> Source material
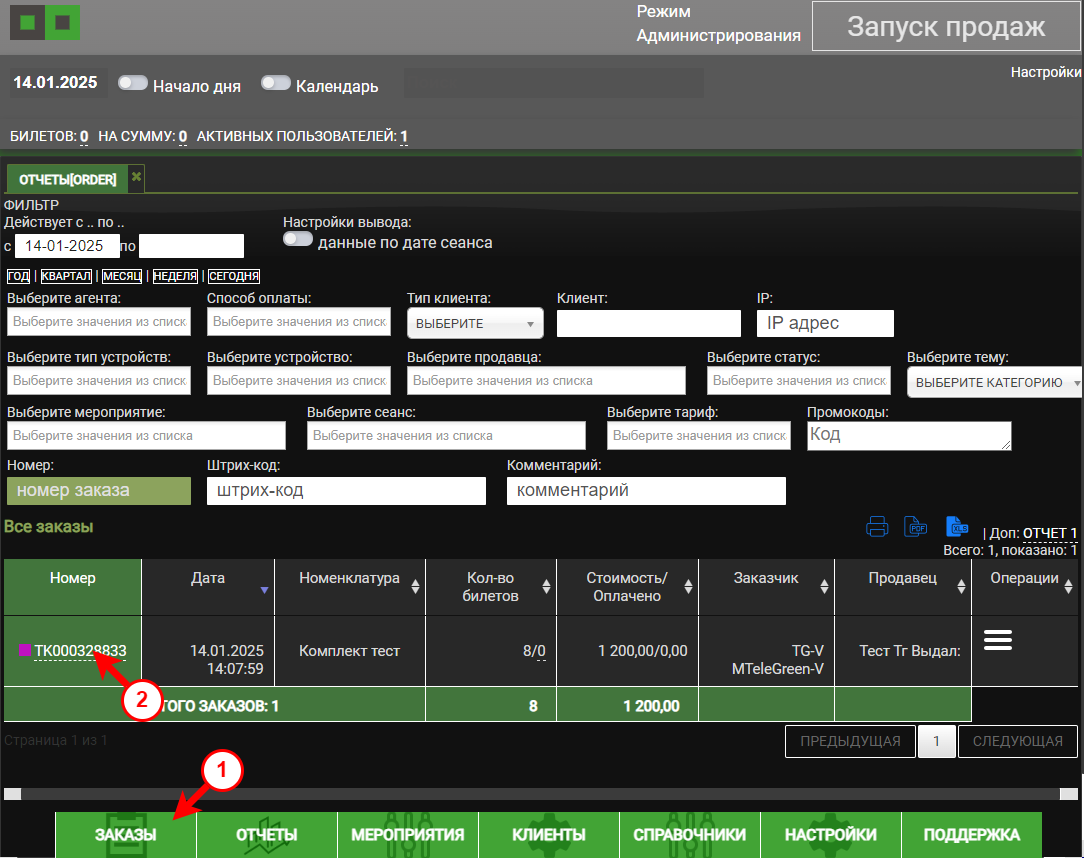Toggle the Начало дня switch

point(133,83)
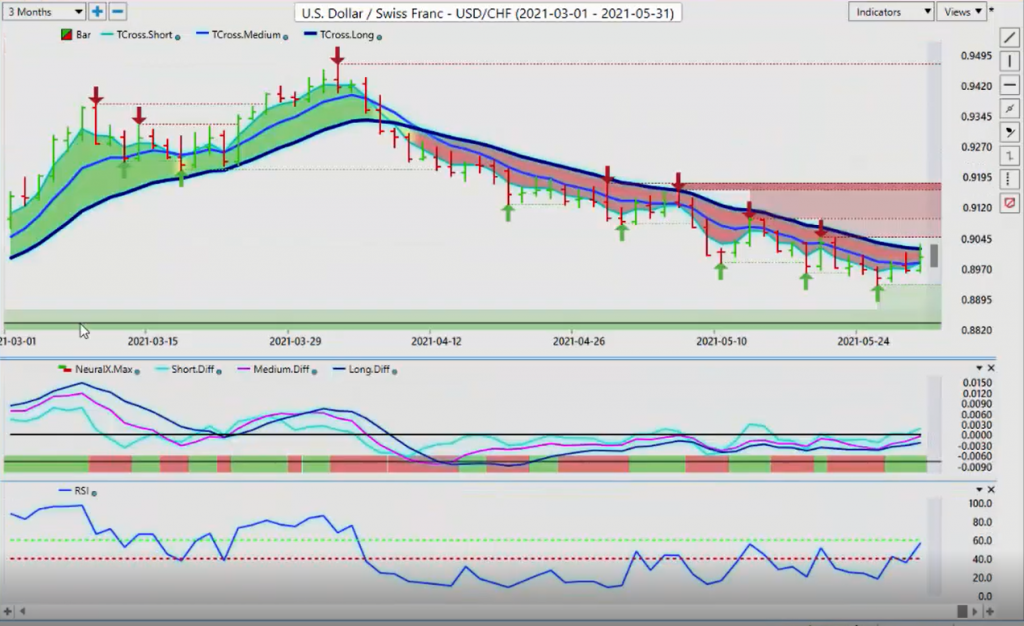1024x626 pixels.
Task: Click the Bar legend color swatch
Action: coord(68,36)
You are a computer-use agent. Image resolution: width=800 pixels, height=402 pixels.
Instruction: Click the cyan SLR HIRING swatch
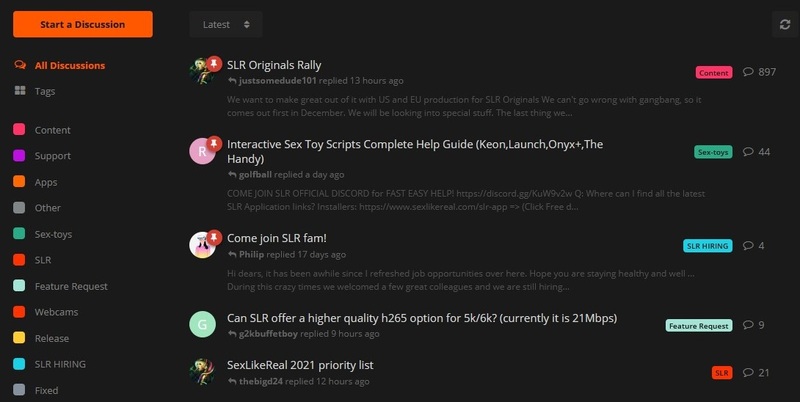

> Exercise brief
Can you copy all of the records above word for word, leaving out the pictures?

> Solution to the exercise
Toggle the Начало дня switch

point(133,83)
1024x626 pixels.
Task: Click the Bar legend color swatch
Action: coord(68,36)
You are a computer-use agent. Image resolution: width=800 pixels, height=402 pixels.
Instruction: Click the cyan SLR HIRING swatch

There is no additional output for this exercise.